Em uma das instituições, foi-me apresentado um ‘caso’ de uma criança do quarto ano do ensino fundamental, que possuía dificuldades de alfabetização. Esta criança em outras disciplinas se desenvolvia muito bem, mas quando chegava a tal da Língua Portuguesa, a confusão se instalava e a criança não conseguia prosseguir. A direção e a coordenação relatavam o caso com certa perplexidade, dizendo que já tinham feito de tudo, mas não conseguiam que a criança lesse e escrevesse. Sendo assim, o que mais precisavam era de um diagnóstico, dizendo qual seria o ‘problema’ dessa criança.

De acordo com o exposto, fui à sala de aula realizar a observação, e o que vi foi uma criança quieta, com relativa comunicação com seus colegas de classe. Um desses colegas, próximo do fim da aula, mostrou-me um caderno que continha muitos desenhos, de autoria dele e da criança. Estes desenhos eram muito bem feitos, elaborados, com traçado firme, demonstrando aí a sua grande habilidade artística. Em conversa com a professora, a mesma colocou que, no momento, em que tentou se utilizar de outra forma na tentativa de alfabetizar a criança, foi barrada pela direção. Inclusive, sua aula acontecia de maneira tradicional: leitura do livro, acompanhado pelos estudantes, com baixa interação entre ela e as crianças.

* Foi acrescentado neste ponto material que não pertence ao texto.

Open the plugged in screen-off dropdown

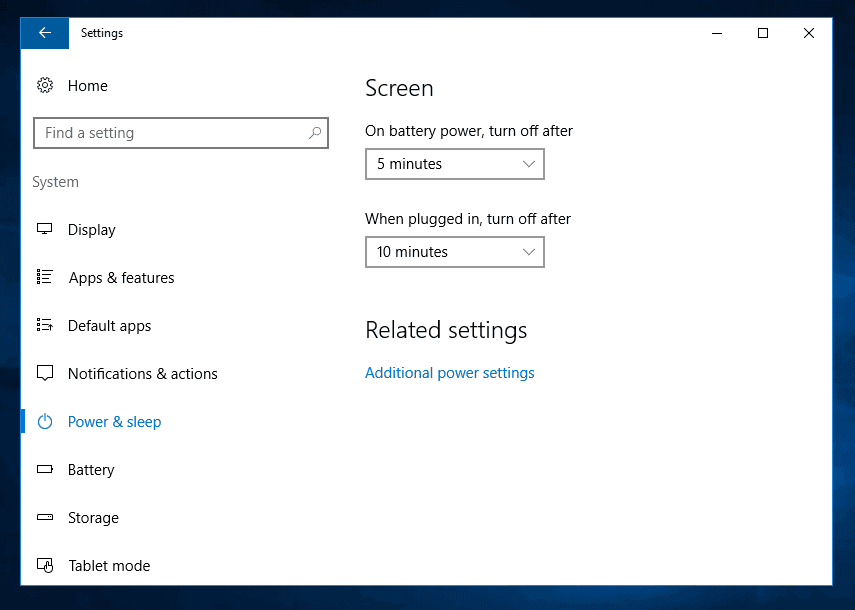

Na segunda etapa, fui conversar com a família representada pela figura do pai. Este, mostrou-se preocupado com o desempenho escolar do filho, mas ressaltava as potencialidades que conseguia observar no mesmo: a habilidade para desenhar, para jogos e, por isso, não acreditava que fosse apenas responsabilidade de seu filho a dificuldade de aprendizagem. Notava que a instituição, na verdade, não sabia lidar com a criança, e em uma reunião de pais, pontuou que na sala apenas uma criança não apresentava desenvolvimento satisfatório, expondo de modo desnecessário, seu filho. Esta reunião, segundo o pai, foi pautada por gráficos, dados, ou seja, números, provas de que seu filho estava ‘fora’ do que a escola tinha como objetivo.